Texto de lectura:
▬▬▬▬▬▬▬▬▬▬
En fin, hay que remarcar que existe una contradicción entre la afirmación según la cual el aumento de la inmigración es inevitable y el objetivo de “desarrollo” que asignamos, en general, a los países del Tercer Mundo. Si admitimos que el subdesarrollo (o el mal desarrollo) es una de las principales causas de la inmigración, debemos admitir también que el desarrollo tiene por efecto, por otro lado, ser un freno. Entonces, podemos decir, al mismo tiempo, que la inmigración continuará y que los países del Tercer Mundo deben “desarrollarse”. Sostener simultáneamente estos dos discursos equivale a reconocer, por un lado, que creemos más en el desarrollo que en la necesidad, y que no consideramos, en ningún momento, que aquel no pueda tener lugar. Dos cosas en una: o bien la economía occidental no puede efectivamente pasar sin mano de obra extranjera, y en este caso el interés del país desarrollado es que el tercermundista no se desarrolle, o bien, el objetivo del desarrollo es, a la vez, necesario y razonable, y en este caso debería cesar la confianza en la continuidad de una inmigración para realizar ese objetivo, en tanto que tiene por efecto ralentizarla.
Paralelamente a una crítica en toda regla de la lógica del capitalismo, no hay ninguna otra opción para frenar la inmigración, sino la de actuar sobre las causas del problema, implementando con los países del Tercer Mundo un aumento de las políticas de cooperación. La desaceleración de la inmigración depende, de hecho, más de la voluntad y de la capacidad de los países de origen para retener a los inmigrantes que de la voluntad y de la capacidad de los países receptores para contenerlos. Es también la cooperación la que debe permitir contemplar la posibilidad de que los inmigrantes que lo deseen puedan regresar a sus países de origen, retorno bajo unas condiciones que no habrían de representar para ellos un desarraigo adicional y, por tanto, un agravamiento de sus dificultades. La adopción de una tal política no puede, sin embargo, producir sus efectos mas que después de un cierto tiempo, pues la experiencia muestra que el inicio de un proceso de desarrollo sólo puede llegar a frenar la inmigración cuando se ha estabilizado, debiendo comenzar por fomentar la creación de condiciones de movilidad interior que no existían anteriormente, y ello porque esta política no es exclusiva ni impide la puesta en marcha de un determinado número de procedimientos de control de entradas y llegadas.
▬▬▬▬▬▬▬▬▬▬
Datos registrados:
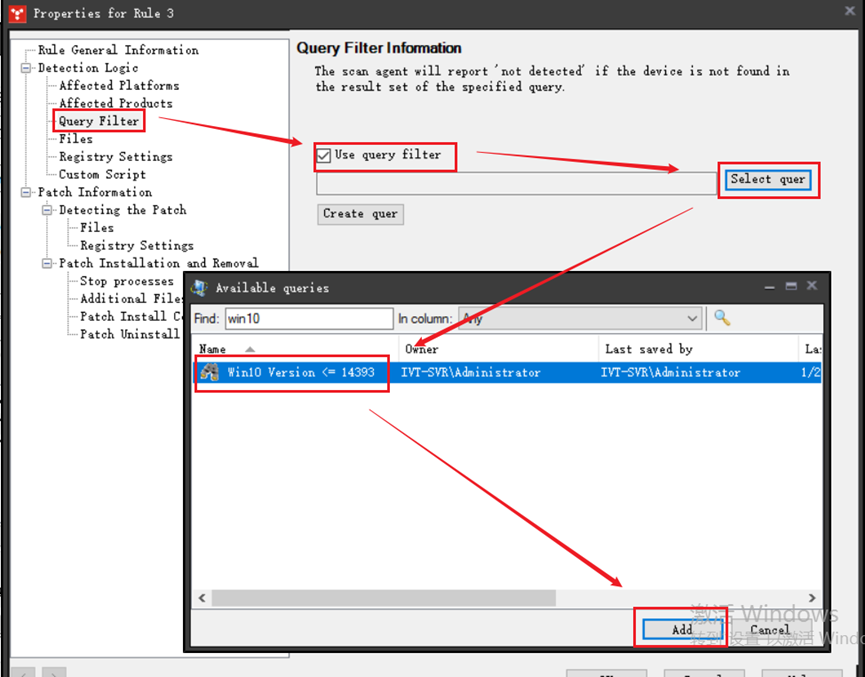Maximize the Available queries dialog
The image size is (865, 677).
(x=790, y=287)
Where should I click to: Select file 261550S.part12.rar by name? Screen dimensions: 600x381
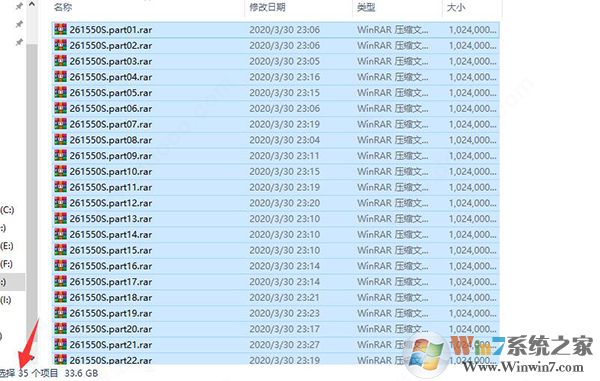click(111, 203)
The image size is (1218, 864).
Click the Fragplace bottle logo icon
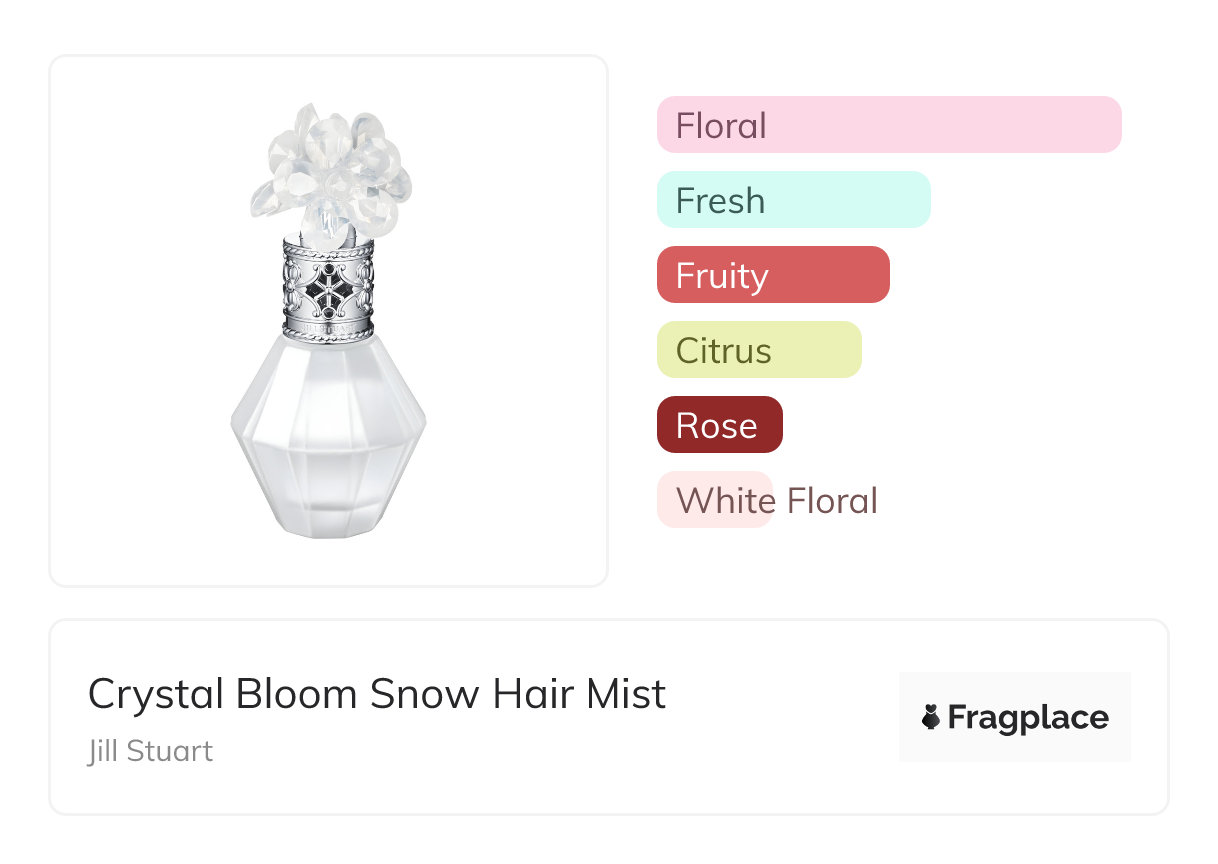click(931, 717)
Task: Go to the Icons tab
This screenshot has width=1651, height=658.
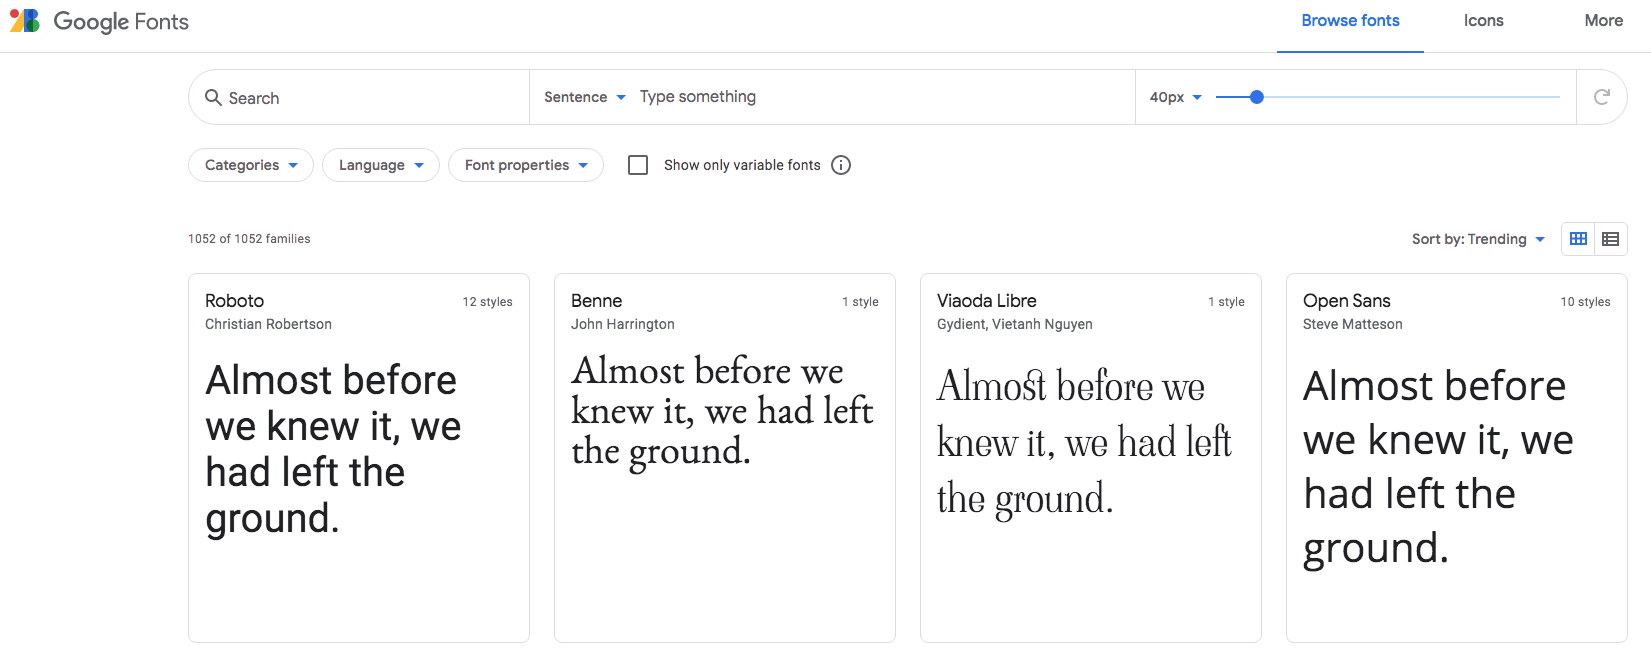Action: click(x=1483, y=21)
▬▬▬▬▬▬▬▬▬▬
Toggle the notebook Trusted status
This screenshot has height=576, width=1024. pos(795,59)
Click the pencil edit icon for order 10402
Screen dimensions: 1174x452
▬▬▬▬▬▬▬▬▬▬
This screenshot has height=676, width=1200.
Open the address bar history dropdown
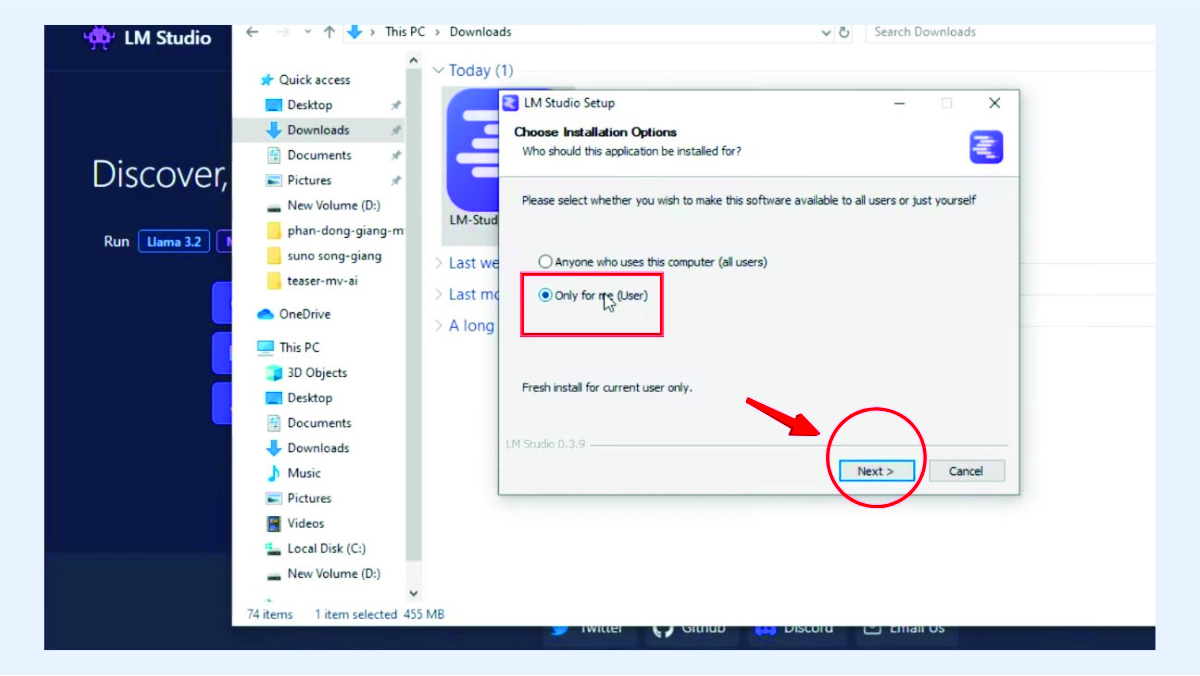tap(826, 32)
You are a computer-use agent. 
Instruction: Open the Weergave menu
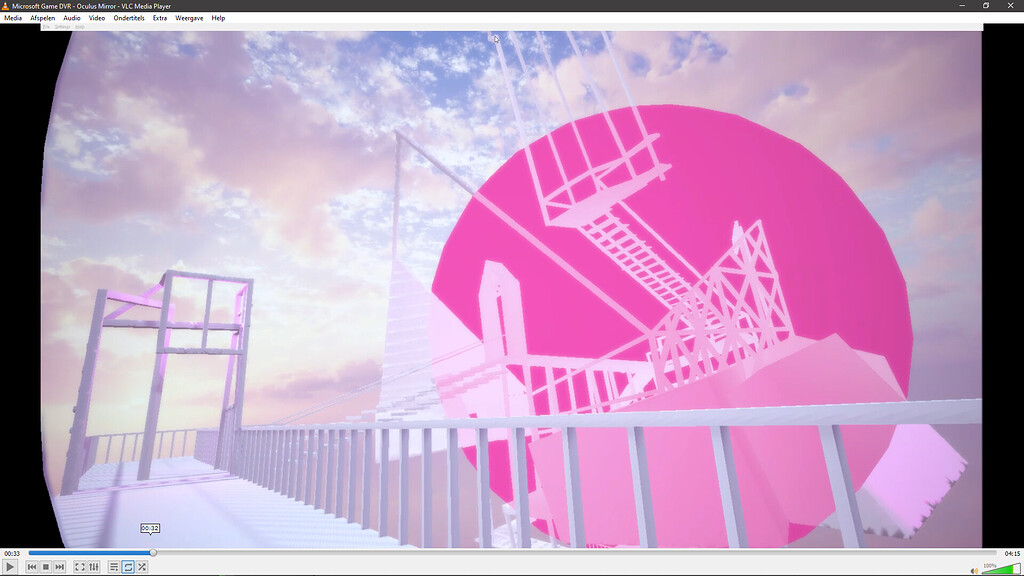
▬▬▬▬▬▬▬▬▬▬
Objetivo del ejercicio: Retoma el texto sobre la inmigración y el desarrollo y continúalo justo después de su última oración.

Respuesta:
Una estrategia de este tipo exige también otra redefinición de la cooperación y el abandono de la concepción homogénea del desarrollo que ha prevalecido hasta ahora. El objetivo no es alentar a los países del Tercer Mundo para acceder a los sucesivos “estados” de desarrollo que les permitan adherirse a los modos de producción y de consumo de los países del Norte (que tendría por efecto hacer un planeta inhabitable), sino para ayudarles a ser autosuficientes en función de las características estructurales propias, es decir, privilegiando su mercado interno y rompiendo con el espejismo de la “división internacional del trabajo” propagada por la Banca Mundial y el FMI. Éste es claramente el modelo occidental de desarrollo que deber ser cuestionado y desafiado, el cual no deja de mostrar a Occidente a los ojos de los candidatos a la inmigración como “una inmensa y llamativa luz de la ciudad, similar a la que fascinó a los campesinos en el siglo XIX”. Lo ideal, en este sentido (siempre se puede soñar), sería que Occidente diera ejemplo, un rechazo ejemplar, y renunciara él mismo a un modelo de desarrollo que no suscita hoy mas que desilusión, desesperanza y resentimiento.